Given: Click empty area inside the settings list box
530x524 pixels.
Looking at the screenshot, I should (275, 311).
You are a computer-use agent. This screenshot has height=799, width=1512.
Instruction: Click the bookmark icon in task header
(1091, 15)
-- -- --
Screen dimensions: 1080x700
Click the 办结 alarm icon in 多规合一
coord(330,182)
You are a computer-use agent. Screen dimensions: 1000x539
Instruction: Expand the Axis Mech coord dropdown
-- -- --
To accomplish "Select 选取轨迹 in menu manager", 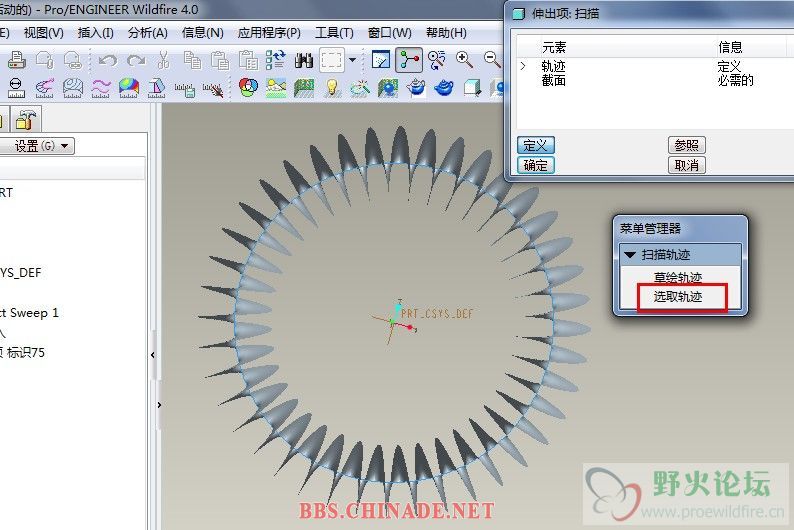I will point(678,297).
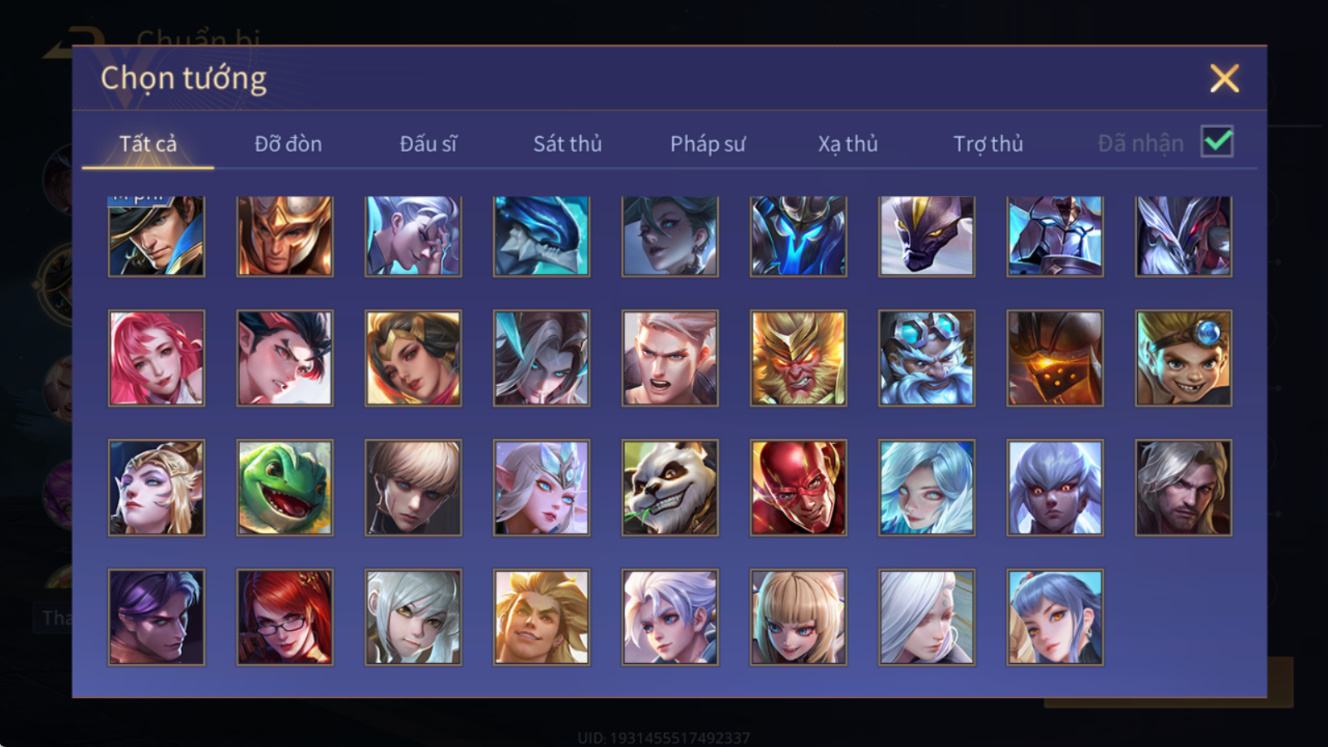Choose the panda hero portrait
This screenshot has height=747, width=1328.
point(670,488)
-- -- --
* _PROBLEM DETAILS_
From the listing above, copy out every line that contains the word "This". Match its capitalization exactly.

* _RIGHT ANSWER_
You are a computer-use agent. This screenshot has height=799, width=1512.
This screenshot has height=747, width=1328.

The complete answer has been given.